* [DESCRIPTION OF THE TASK]:
Render every line of the material below as a Markdown table with two columns, Row and Material line. Give each nonblank line its own numbered row and omit blank lines.

--- Begin DATASET RECORDS ---

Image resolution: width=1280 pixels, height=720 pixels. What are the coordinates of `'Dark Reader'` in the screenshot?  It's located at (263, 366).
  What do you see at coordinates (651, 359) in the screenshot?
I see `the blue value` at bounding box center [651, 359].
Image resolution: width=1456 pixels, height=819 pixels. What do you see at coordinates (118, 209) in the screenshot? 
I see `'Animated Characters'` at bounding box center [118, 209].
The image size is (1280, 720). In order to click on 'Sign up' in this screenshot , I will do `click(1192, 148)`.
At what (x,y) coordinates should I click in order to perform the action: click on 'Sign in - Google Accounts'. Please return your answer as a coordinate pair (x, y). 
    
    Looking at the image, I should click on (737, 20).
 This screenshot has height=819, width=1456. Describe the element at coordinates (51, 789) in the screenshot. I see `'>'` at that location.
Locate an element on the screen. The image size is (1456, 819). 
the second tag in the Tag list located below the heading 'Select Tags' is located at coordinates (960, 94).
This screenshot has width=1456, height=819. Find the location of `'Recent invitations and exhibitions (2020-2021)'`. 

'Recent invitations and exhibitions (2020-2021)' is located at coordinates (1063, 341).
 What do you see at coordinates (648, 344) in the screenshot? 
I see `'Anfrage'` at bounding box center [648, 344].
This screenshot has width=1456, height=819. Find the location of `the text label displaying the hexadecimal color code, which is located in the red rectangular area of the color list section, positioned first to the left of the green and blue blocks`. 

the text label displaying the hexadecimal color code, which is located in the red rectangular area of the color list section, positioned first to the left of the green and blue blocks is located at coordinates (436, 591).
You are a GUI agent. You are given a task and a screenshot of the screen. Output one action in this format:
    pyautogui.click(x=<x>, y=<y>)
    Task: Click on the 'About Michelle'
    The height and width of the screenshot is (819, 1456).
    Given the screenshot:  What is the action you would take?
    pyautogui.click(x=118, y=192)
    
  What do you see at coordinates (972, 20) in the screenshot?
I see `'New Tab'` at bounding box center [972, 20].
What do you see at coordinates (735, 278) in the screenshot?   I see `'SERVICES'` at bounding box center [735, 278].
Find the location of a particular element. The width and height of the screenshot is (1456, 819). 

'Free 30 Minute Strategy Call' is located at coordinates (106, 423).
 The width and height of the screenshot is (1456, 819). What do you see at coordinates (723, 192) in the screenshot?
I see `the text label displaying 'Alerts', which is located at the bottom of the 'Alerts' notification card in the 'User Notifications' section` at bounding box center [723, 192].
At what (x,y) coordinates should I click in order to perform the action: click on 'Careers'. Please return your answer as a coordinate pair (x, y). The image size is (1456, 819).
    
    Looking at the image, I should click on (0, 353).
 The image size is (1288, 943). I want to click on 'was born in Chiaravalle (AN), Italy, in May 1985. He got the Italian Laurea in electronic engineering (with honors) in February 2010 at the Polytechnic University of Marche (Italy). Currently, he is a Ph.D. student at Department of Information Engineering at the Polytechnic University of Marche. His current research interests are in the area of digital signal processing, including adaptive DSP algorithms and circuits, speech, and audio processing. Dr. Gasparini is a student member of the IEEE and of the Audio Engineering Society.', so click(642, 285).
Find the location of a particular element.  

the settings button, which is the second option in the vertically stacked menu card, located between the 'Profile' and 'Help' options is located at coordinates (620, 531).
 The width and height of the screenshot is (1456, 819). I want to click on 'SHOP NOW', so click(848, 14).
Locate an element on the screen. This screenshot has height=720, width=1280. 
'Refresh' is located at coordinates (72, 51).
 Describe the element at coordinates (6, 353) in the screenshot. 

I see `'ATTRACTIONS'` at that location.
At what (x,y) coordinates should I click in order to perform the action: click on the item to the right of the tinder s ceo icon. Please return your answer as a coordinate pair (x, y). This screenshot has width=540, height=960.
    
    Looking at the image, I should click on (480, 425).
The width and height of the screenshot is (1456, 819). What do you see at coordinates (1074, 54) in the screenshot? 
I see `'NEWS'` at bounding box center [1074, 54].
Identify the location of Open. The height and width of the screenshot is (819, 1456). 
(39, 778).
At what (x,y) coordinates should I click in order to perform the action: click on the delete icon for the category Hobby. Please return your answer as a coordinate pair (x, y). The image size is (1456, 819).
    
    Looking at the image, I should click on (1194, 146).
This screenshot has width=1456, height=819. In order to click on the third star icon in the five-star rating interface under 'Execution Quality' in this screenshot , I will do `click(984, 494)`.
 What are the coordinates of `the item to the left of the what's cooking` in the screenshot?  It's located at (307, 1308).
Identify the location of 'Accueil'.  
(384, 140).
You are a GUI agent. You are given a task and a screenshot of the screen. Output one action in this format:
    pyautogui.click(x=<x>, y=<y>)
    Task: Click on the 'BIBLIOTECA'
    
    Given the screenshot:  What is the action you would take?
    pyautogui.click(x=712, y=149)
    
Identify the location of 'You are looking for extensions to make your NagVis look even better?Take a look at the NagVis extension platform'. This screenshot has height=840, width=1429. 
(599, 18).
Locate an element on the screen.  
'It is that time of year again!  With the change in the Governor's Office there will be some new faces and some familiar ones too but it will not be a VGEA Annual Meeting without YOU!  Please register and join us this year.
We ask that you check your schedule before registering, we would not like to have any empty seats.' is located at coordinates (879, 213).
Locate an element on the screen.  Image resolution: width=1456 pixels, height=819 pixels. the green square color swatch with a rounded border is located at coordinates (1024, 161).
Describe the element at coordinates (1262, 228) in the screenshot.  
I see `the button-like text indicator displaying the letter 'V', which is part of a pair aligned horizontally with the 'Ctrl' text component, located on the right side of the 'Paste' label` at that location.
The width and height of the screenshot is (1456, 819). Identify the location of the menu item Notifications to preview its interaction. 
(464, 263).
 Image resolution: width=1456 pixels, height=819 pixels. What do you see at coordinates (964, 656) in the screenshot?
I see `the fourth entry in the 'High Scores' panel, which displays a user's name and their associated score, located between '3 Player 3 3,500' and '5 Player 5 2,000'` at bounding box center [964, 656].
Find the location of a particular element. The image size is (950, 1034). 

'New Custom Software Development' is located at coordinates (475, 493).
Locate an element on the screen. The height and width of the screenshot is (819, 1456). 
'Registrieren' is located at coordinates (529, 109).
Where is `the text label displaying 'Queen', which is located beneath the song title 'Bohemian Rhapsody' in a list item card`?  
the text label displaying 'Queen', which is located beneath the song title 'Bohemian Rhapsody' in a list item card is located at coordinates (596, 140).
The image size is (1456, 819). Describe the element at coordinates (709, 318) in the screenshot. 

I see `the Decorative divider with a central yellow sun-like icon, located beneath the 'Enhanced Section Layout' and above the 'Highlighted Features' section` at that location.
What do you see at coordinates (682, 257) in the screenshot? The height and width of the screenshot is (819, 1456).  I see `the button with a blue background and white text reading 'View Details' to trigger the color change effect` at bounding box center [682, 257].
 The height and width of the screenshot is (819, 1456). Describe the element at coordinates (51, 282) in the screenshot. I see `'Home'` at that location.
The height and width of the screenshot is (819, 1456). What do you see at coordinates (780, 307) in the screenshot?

--- End DATASET RECORDS ---

* [SOLUTION]:
| Row | Material line |
|---|---|
| 1 | Image resolution: width=1280 pixels, height=720 pixels. What are the coordinates of `'Dark Reader'` in the screenshot?  It's located at (263, 366). |
| 2 |   What do you see at coordinates (651, 359) in the screenshot? |
| 3 | I see `the blue value` at bounding box center [651, 359]. |
| 4 | Image resolution: width=1456 pixels, height=819 pixels. What do you see at coordinates (118, 209) in the screenshot?  |
| 5 | I see `'Animated Characters'` at bounding box center [118, 209]. |
| 6 | The image size is (1280, 720). In order to click on 'Sign up' in this screenshot , I will do `click(1192, 148)`. |
| 7 | At what (x,y) coordinates should I click in order to perform the action: click on 'Sign in - Google Accounts'. Please return your answer as a coordinate pair (x, y).  |
| 8 |     Looking at the image, I should click on (737, 20). |
| 9 |  This screenshot has height=819, width=1456. Describe the element at coordinates (51, 789) in the screenshot. I see `'>'` at that location. |
| 10 | Locate an element on the screen. The image size is (1456, 819).  |
| 11 | the second tag in the Tag list located below the heading 'Select Tags' is located at coordinates (960, 94). |
| 12 | This screenshot has width=1456, height=819. Find the location of `'Recent invitations and exhibitions (2020-2021)'`.  |
| 13 | 'Recent invitations and exhibitions (2020-2021)' is located at coordinates (1063, 341). |
| 14 |  What do you see at coordinates (648, 344) in the screenshot?  |
| 15 | I see `'Anfrage'` at bounding box center [648, 344]. |
| 16 | This screenshot has width=1456, height=819. Find the location of `the text label displaying the hexadecimal color code, which is located in the red rectangular area of the color list section, positioned first to the left of the green and blue blocks`.  |
| 17 | the text label displaying the hexadecimal color code, which is located in the red rectangular area of the color list section, positioned first to the left of the green and blue blocks is located at coordinates (436, 591). |
| 18 | You are a GUI agent. You are given a task and a screenshot of the screen. Output one action in this format: |
| 19 |     pyautogui.click(x=<x>, y=<y>) |
| 20 |     Task: Click on the 'About Michelle' |
| 21 |     The height and width of the screenshot is (819, 1456). |
| 22 |     Given the screenshot:  What is the action you would take? |
| 23 |     pyautogui.click(x=118, y=192) |
| 24 |   What do you see at coordinates (972, 20) in the screenshot? |
| 25 | I see `'New Tab'` at bounding box center [972, 20]. |
| 26 | What do you see at coordinates (735, 278) in the screenshot?   I see `'SERVICES'` at bounding box center [735, 278]. |
| 27 | Find the location of a particular element. The width and height of the screenshot is (1456, 819).  |
| 28 | 'Free 30 Minute Strategy Call' is located at coordinates (106, 423). |
| 29 |  The width and height of the screenshot is (1456, 819). What do you see at coordinates (723, 192) in the screenshot? |
| 30 | I see `the text label displaying 'Alerts', which is located at the bottom of the 'Alerts' notification card in the 'User Notifications' section` at bounding box center [723, 192]. |
| 31 | At what (x,y) coordinates should I click in order to perform the action: click on 'Careers'. Please return your answer as a coordinate pair (x, y). The image size is (1456, 819). |
| 32 |     Looking at the image, I should click on (0, 353). |
| 33 |  The image size is (1288, 943). I want to click on 'was born in Chiaravalle (AN), Italy, in May 1985. He got the Italian Laurea in electronic engineering (with honors) in February 2010 at the Polytechnic University of Marche (Italy). Currently, he is a Ph.D. student at Department of Information Engineering at the Polytechnic University of Marche. His current research interests are in the area of digital signal processing, including adaptive DSP algorithms and circuits, speech, and audio processing. Dr. Gasparini is a student member of the IEEE and of the Audio Engineering Society.', so click(642, 285). |
| 34 | Find the location of a particular element.   |
| 35 | the settings button, which is the second option in the vertically stacked menu card, located between the 'Profile' and 'Help' options is located at coordinates (620, 531). |
| 36 |  The width and height of the screenshot is (1456, 819). I want to click on 'SHOP NOW', so click(848, 14). |
| 37 | Locate an element on the screen. This screenshot has height=720, width=1280.  |
| 38 | 'Refresh' is located at coordinates (72, 51). |
| 39 |  Describe the element at coordinates (6, 353) in the screenshot.  |
| 40 | I see `'ATTRACTIONS'` at that location. |
| 41 | At what (x,y) coordinates should I click in order to perform the action: click on the item to the right of the tinder s ceo icon. Please return your answer as a coordinate pair (x, y). This screenshot has width=540, height=960. |
| 42 |     Looking at the image, I should click on (480, 425). |
| 43 | The width and height of the screenshot is (1456, 819). What do you see at coordinates (1074, 54) in the screenshot?  |
| 44 | I see `'NEWS'` at bounding box center [1074, 54]. |
| 45 | Identify the location of Open. The height and width of the screenshot is (819, 1456).  |
| 46 | (39, 778). |
| 47 | At what (x,y) coordinates should I click in order to perform the action: click on the delete icon for the category Hobby. Please return your answer as a coordinate pair (x, y). The image size is (1456, 819). |
| 48 |     Looking at the image, I should click on (1194, 146). |
| 49 | This screenshot has width=1456, height=819. In order to click on the third star icon in the five-star rating interface under 'Execution Quality' in this screenshot , I will do `click(984, 494)`. |
| 50 |  What are the coordinates of `the item to the left of the what's cooking` in the screenshot?  It's located at (307, 1308). |
| 51 | Identify the location of 'Accueil'.   |
| 52 | (384, 140). |
| 53 | You are a GUI agent. You are given a task and a screenshot of the screen. Output one action in this format: |
| 54 |     pyautogui.click(x=<x>, y=<y>) |
| 55 |     Task: Click on the 'BIBLIOTECA' |
| 56 |     Given the screenshot:  What is the action you would take? |
| 57 |     pyautogui.click(x=712, y=149) |
| 58 | Identify the location of 'You are looking for extensions to make your NagVis look even better?Take a look at the NagVis extension platform'. This screenshot has height=840, width=1429.  |
| 59 | (599, 18). |
| 60 | Locate an element on the screen.   |
| 61 | 'It is that time of year again!  With the change in the Governor's Office there will be some new faces and some familiar ones too but it will not be a VGEA Annual Meeting without YOU!  Please register and join us this year. |
| 62 | We ask that you check your schedule before registering, we would not like to have any empty seats.' is located at coordinates (879, 213). |
| 63 | Locate an element on the screen.  Image resolution: width=1456 pixels, height=819 pixels. the green square color swatch with a rounded border is located at coordinates (1024, 161). |
| 64 | Describe the element at coordinates (1262, 228) in the screenshot.   |
| 65 | I see `the button-like text indicator displaying the letter 'V', which is part of a pair aligned horizontally with the 'Ctrl' text component, located on the right side of the 'Paste' label` at that location. |
| 66 | The width and height of the screenshot is (1456, 819). Identify the location of the menu item Notifications to preview its interaction.  |
| 67 | (464, 263). |
| 68 |  Image resolution: width=1456 pixels, height=819 pixels. What do you see at coordinates (964, 656) in the screenshot? |
| 69 | I see `the fourth entry in the 'High Scores' panel, which displays a user's name and their associated score, located between '3 Player 3 3,500' and '5 Player 5 2,000'` at bounding box center [964, 656]. |
| 70 | Find the location of a particular element. The image size is (950, 1034).  |
| 71 | 'New Custom Software Development' is located at coordinates (475, 493). |
| 72 | Locate an element on the screen. The height and width of the screenshot is (819, 1456).  |
| 73 | 'Registrieren' is located at coordinates (529, 109). |
| 74 | Where is `the text label displaying 'Queen', which is located beneath the song title 'Bohemian Rhapsody' in a list item card`?   |
| 75 | the text label displaying 'Queen', which is located beneath the song title 'Bohemian Rhapsody' in a list item card is located at coordinates (596, 140). |
| 76 | The image size is (1456, 819). Describe the element at coordinates (709, 318) in the screenshot.  |
| 77 | I see `the Decorative divider with a central yellow sun-like icon, located beneath the 'Enhanced Section Layout' and above the 'Highlighted Features' section` at that location. |
| 78 | What do you see at coordinates (682, 257) in the screenshot? The height and width of the screenshot is (819, 1456).  I see `the button with a blue background and white text reading 'View Details' to trigger the color change effect` at bounding box center [682, 257]. |
| 79 |  The height and width of the screenshot is (819, 1456). Describe the element at coordinates (51, 282) in the screenshot. I see `'Home'` at that location. |
| 80 | The height and width of the screenshot is (819, 1456). What do you see at coordinates (780, 307) in the screenshot? |